A Fifty-Cent Lesson In Persistence

"Shortly after Mr. Darby received his degree from the 'University of Hard Knocks,' and had decided to profit by his experience in the gold mining business, he had the good fortune to be present on an occasion that proved to him that 'No' does not necessarily mean no. One afternoon he was helping his uncle grind wheat in an old fashioned mill. The uncle operated a large farm on which a number of colored sharecrop farmers lived. Quietly, the door was opened, and a small colored child, the daughter of a tenant, walked in and took her place near the door. The uncle looked up, saw the child, and barked at her roughly, 'what do you want?' Meekly, the child replied, 'My mammy say send her fifty cents.'

"'I'll not do it,' the uncle retorted, 'Now you run on home.'

"'Yas sah,' the child replied. But she did not move. The uncle went ahead with his work, so busily engaged that he did not pay enough attention to the child to observe that she did not leave. When he looked up and saw her still standing there, he yelled at her, 'I told you to go on home! Now go, or I'll take a switch to you.'

"The little girl said 'yas sah,' but she did not budge an inch. The uncle dropped a sack of grain he was about to pour into the mill hopper, picked up a barrel stave, and started toward the child with an expression on his face that indicated trouble. Darby held his breath. He was certain he was about to witness a murder. He knew his uncle had a fierce temper. He knew that colored children were not supposed to defy white people in that part of the country.

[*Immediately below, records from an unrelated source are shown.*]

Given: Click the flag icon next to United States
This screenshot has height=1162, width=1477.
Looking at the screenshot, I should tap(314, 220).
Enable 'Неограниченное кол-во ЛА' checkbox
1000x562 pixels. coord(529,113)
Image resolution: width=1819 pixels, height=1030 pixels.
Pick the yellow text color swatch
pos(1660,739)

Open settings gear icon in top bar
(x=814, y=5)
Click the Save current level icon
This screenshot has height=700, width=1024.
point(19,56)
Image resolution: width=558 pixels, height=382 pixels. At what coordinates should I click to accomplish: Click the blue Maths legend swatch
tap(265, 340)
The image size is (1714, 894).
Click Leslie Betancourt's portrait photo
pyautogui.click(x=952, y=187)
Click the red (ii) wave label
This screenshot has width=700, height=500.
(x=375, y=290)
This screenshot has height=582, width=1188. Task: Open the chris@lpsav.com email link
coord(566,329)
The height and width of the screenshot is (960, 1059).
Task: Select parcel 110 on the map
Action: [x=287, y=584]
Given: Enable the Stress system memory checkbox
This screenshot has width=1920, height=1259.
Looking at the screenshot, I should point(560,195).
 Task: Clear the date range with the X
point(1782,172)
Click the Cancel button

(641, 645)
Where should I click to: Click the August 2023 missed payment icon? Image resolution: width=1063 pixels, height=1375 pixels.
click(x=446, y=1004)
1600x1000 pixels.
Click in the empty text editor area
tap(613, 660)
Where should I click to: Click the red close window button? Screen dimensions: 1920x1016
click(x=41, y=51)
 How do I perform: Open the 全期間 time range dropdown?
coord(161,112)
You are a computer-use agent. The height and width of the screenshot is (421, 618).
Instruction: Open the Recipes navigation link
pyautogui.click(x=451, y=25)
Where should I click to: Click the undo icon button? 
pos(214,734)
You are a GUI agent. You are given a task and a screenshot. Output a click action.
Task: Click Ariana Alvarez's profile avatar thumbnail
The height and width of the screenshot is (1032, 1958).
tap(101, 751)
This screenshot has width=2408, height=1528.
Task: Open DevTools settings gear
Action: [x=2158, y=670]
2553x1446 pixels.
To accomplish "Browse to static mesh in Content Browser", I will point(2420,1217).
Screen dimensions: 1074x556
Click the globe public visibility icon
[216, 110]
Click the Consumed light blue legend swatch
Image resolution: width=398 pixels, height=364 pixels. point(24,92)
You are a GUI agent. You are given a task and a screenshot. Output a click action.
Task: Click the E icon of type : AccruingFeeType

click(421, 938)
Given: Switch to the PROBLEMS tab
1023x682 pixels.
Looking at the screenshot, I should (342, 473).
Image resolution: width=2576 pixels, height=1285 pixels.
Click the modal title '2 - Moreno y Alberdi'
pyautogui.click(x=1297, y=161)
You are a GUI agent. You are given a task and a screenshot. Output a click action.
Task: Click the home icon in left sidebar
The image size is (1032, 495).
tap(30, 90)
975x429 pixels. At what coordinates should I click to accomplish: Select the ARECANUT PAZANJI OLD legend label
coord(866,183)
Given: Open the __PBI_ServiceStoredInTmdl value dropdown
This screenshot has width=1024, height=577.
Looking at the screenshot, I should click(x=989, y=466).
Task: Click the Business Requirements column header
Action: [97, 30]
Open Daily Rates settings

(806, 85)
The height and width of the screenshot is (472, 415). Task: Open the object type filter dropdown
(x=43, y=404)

"When the uncle reached the spot where the child was standing, she quickly stepped forward one step, looked up into his eyes, and screamed at the top of her shrill voice, 'MY MAMMY'S GOTTA HAVE THAT FIFTY CENTS!'

"The uncle stopped, looked at her for a minute, then slowly laid the barrel stave on the floor, put his hand in his pocket, took out half a dollar, and gave it to her. The child took the money and slowly backed toward the door, never taking her eyes off the man whom she had just conquered. After she had gone, the uncle sat down on a box and looked out the window into space for more than ten minutes. He was pondering, with awe, over the whipping he had just taken. Mr. Darby, too, was doing some thinking. That was the first time in all his experience that he had seen a colored child deliberately master an adult white person. How did she do it? What happened to his uncle that caused him to lose his fierceness and become as docile as a lamb? What strange power did this child use that made her master over her superior? These and other similar questions flashed into Darby's mind, but he did not find the answer until years later, when he told me the story."

(End Of Quoted Material)

  

JJ:

The answer of course was the child had her mind made up that she was going home with that 50 cents and was going to persist with determination until she got it.

Even so must the disciple persist with fierce power of will until the goal is achieved.

  

Key Six -- Know Your Limitations & Your Strengths

Questions:

Aren't we supposed to be unlimited? What the value of knowing limitations then?

How do we discover our limitations and how do we remove them?

What does the initiations have to do with limitations?

How is this important to making persistence effective?

  

"Chance is always powerful. Let your hook be always cast in the pool where you least expect it, there will be a fish."